Artikel
──────

Penggunaan tenaga kontrak maupun tenaga alih daya (outsourcing) memang berlaku umum dalam dunia pelayaran. Bahkan Organisasi Buruh Internasional (ILO) melalui Marine Labour  Convention (MLC) mendorong adanya ketersediaan SDM yang terintegrasi atau memiliki multi ompetensi, sehingga outsourching menjadi opsi dalam merekrut tenaga kerja.

"Sejauh proses outsourching dilakukan secara fair dan profesional, maka sah saja itu dilakukan, untuk mencapai performa operasional dan layanan jasa yang andal,” kata pengamat Maritim Institut Teknologi Sepuluh Nopember (ITS) Surabaya, Raja Oloan Saut Gurning, Jumat (19/7).

Saut mengatakan hal ini, menanggapi tuntutan sejumlah awak kapal PT Jasa Armada Indonesia (JAI) yang sempat melakukan mogok menuntut penghapusan sistem kerja kontrak, Rabu pekan lalu (10/7).

──────

Informasi yang Diberikan
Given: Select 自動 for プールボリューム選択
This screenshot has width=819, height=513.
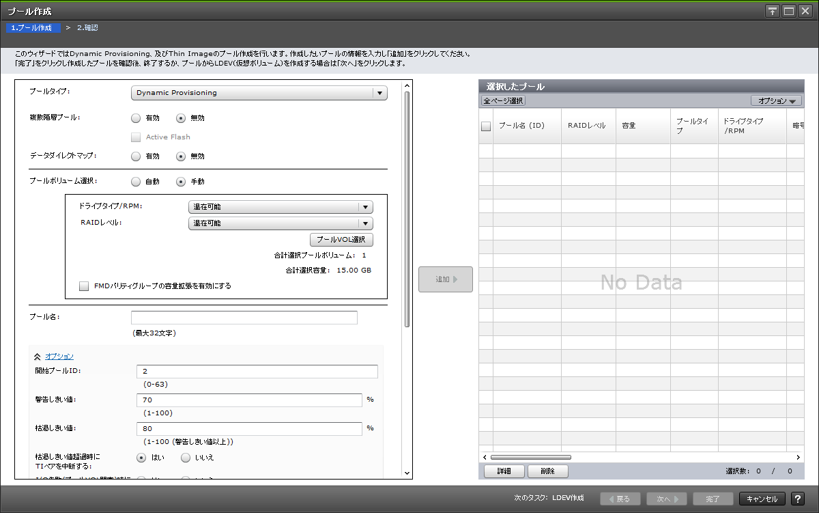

──────

Petunjuk Latihan
A. Tuliskan ulang bagian artikel tentang tenaga alih daya di pelayaran, antara "Penggunaan tenaga kontrak" dan "pekan lalu (10/7).", termasuk kedua bagian itu.
B. Dalam artikel tentang tenaga alih daya di pelayaran, apa yang dituntut awak kapal PT Jasa Armada Indonesia ketika mogok?
C. Lanjutkan artikel tentang tenaga alih daya dalam dunia pelayaran mulai setelah kalimat terakhirnya.
Materi tersebut tidak diperlukan untuk mengerjakan latihan ini.

Jawaban Latihan
A.
Penggunaan tenaga kontrak maupun tenaga alih daya (outsourcing) memang berlaku umum dalam dunia pelayaran. Bahkan Organisasi Buruh Internasional (ILO) melalui Marine Labour  Convention (MLC) mendorong adanya ketersediaan SDM yang terintegrasi atau memiliki multi ompetensi, sehingga outsourching menjadi opsi dalam merekrut tenaga kerja.

"Sejauh proses outsourching dilakukan secara fair dan profesional, maka sah saja itu dilakukan, untuk mencapai performa operasional dan layanan jasa yang andal,” kata pengamat Maritim Institut Teknologi Sepuluh Nopember (ITS) Surabaya, Raja Oloan Saut Gurning, Jumat (19/7).

Saut mengatakan hal ini, menanggapi tuntutan sejumlah awak kapal PT Jasa Armada Indonesia (JAI) yang sempat melakukan mogok menuntut penghapusan sistem kerja kontrak, Rabu pekan lalu (10/7).

B. Mereka menuntut penghapusan sistem kerja kontrak.

C.
Saut Gurning menjelaskan, regulasi yang mengatur pekerja awak kapal menggunakan dasar hukum perjanjian kerja laut (PKL) yang mengacu pada Undang-undang Pelayaran.  PKL merupakan perjanjian ang mengatur kewajiban serta hak pekerja dan kewajiban serta hak pemberi kerja (perusahaan), yang dibuat d hadapan pihak Syahbandar.

Selain mengatur hak dan kewajiban kedua belah pihak, perjanjian tersebut juga harus mencantumkan jabatan, gaji ang akan d terima pekerja, jam kerja, serta hak cuti.

"Sejauh itu semua dipenuhi, maka kedua belah pihak sudah menyatakan mengikatkan diri untuk memenuhi hak dan kewajiban masing-masing. Ini juga berlaku umum dalam dunia pelayaran di seluruh dunia," jelasnya.

Menurut Saut, jika kedua belah pihak merasa ada yang perlu disempurnakan, maka bisa didiskusikan secara internal. Bahkan bila dirasa perlu, PT Pelabuhan Indonesia II sebagai induk PT JAI bisa disertakan.

Dia mengapresiasi upaya mediasi yang dilakukan Otoritas Pelabuhan Tanjung Priok beserta Syahbandar Utama Tanjung Priok yang melibatkan kru kapal dan manajemen PT JAI, sehingga pelayanan kapal pandu kembali normal di hari yang sama.(*)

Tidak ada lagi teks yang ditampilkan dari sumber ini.